Young Children are Scientists and Explorers
A central belief of Early Childhood Education Ethiopia is concerned with providing children the space, time, and encouragement to exercise their imagination. Children are interested and invested in their surroundings. They explore, test, challenge, and discover all the wonders in their immediate environment at first, and use these early experiences to build, venture out and gain advanced knowledge systems from a structured learning environment in primary grades. While play remains the most effective tool for all the domains of development, the environment which includes, teachers, peers, and other adults influence how children engage in imaginative play. Children’s involvement with the natural world is unique, they find everyday items overlooked by adults to build, mix, make noise and create. A worm slithering on the ground leaving prints from its movement ignites the young mind to ask, how can a small animal leave such a trail behind?
Allowing, encouraging, and celebrating children’s use of their outside environment to explore, is the beginning of the scientific inquiry. Sticks become small infrastructure, representing a bridge they crossed or saw in a book, lending themselves for future aspirations. Looking at ants marching in a uniformed line serves as the genesis for railway or structural engineers. Collaboration, listening to what friends say and how they add to the product, including finding out what makes the design work or break, allows children to test how things operate in their world. Learning is a continuous attempt of trials and errors. A hands-on experience where the child is actively contributing to her or his learning serves as the most productive medium for retaining knowledge.
Group of children playing with sticks found in the yard
What can teachers, parents, and community members do?

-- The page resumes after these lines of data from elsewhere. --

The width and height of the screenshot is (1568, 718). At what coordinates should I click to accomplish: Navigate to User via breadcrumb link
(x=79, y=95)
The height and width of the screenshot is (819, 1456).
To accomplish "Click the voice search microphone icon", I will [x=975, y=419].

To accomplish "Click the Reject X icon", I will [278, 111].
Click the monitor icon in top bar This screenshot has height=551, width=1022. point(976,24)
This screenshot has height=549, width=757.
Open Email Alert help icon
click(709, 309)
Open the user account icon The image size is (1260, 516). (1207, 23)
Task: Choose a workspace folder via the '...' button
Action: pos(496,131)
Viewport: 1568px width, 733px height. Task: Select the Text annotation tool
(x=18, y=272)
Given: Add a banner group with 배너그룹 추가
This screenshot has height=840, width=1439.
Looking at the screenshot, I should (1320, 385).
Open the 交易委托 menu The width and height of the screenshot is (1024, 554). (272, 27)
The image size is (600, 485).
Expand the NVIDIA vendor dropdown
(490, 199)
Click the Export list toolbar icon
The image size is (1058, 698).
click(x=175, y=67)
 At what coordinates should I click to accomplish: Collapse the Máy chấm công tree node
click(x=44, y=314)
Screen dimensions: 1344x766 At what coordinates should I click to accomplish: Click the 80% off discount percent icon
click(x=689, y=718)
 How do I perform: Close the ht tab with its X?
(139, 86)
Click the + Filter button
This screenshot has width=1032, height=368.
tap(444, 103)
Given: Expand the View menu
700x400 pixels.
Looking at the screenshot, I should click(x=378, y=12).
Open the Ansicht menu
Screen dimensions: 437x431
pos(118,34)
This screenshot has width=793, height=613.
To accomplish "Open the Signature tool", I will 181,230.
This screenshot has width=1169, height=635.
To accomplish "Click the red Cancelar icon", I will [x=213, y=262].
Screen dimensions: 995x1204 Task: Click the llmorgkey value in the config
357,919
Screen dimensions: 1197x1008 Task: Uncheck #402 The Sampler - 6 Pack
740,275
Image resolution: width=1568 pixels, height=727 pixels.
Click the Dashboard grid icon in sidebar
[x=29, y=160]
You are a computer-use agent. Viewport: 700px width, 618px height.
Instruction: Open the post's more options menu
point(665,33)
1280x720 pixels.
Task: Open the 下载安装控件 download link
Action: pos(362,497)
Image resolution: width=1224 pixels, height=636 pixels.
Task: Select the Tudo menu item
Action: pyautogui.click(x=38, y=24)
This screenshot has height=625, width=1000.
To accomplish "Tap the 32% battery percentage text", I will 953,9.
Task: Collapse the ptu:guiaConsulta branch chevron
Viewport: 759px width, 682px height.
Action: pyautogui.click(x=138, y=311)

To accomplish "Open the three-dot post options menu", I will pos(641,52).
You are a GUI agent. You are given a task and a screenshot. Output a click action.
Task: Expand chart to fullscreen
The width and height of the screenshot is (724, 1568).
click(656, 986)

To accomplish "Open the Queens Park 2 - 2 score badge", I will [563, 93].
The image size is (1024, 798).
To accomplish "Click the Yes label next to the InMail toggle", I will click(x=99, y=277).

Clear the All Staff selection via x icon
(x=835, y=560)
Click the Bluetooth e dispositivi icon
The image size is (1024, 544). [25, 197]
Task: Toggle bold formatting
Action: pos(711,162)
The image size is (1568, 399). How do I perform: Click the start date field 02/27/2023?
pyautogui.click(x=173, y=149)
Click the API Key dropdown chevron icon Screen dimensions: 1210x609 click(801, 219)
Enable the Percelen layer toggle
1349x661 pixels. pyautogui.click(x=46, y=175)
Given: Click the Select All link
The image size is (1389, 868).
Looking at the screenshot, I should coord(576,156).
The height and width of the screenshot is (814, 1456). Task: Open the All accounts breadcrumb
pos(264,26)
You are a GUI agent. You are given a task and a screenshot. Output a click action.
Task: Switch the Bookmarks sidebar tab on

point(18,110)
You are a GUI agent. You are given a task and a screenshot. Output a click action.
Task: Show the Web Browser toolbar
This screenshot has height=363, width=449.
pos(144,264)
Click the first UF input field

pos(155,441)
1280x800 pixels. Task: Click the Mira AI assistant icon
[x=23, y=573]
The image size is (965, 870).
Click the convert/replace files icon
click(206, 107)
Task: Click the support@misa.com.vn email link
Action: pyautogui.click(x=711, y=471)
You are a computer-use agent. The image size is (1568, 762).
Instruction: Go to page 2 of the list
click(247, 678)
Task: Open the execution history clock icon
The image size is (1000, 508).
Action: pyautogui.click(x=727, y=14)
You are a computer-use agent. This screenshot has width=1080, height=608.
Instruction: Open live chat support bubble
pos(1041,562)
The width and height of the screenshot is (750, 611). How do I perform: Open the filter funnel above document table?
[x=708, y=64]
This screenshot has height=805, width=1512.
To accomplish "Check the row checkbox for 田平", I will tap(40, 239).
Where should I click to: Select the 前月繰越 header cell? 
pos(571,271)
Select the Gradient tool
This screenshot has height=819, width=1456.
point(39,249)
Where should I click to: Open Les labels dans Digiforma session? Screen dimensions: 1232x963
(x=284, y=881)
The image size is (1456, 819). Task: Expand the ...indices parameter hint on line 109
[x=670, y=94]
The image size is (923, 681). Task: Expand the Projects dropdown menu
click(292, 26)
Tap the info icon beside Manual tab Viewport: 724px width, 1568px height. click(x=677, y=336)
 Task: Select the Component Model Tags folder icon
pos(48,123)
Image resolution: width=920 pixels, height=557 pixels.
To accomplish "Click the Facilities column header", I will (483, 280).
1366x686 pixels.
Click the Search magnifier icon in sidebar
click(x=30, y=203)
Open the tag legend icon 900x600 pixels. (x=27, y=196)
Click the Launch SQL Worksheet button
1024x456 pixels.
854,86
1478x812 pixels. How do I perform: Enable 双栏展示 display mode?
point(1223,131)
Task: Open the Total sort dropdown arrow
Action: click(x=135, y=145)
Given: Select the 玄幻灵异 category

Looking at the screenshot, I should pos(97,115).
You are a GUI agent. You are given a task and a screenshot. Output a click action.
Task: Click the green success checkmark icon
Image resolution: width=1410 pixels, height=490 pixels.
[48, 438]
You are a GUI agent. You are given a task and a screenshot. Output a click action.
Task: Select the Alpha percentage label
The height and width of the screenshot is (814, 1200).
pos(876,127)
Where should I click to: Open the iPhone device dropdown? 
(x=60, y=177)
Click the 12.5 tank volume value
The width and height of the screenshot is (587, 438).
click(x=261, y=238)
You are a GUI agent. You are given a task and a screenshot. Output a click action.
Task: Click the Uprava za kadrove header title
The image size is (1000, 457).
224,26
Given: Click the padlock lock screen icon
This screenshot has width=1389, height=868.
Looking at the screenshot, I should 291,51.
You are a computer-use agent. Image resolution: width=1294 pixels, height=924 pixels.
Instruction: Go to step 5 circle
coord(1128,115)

Learning happens everywhere, every day, and every minute for the growing child. As previously mentioned interacting with nature, spending time outside, and allowing children to explore the environment serves as the building blocks for lifelong learning. Parents interested in children’s creations add immeasurable value to children’s curiosity and learning. Invite children to explain their thinking, and share how you played as a child, emphasizing its similarity of differences. Join them in their play without judging or minimizing their efforts. Teachers, and fellow children’s interests, add to it and become learners of students’ patterns of inquiry and exploration. Show genuine joy in their play by engaging, observing, and integrating it into the curriculum.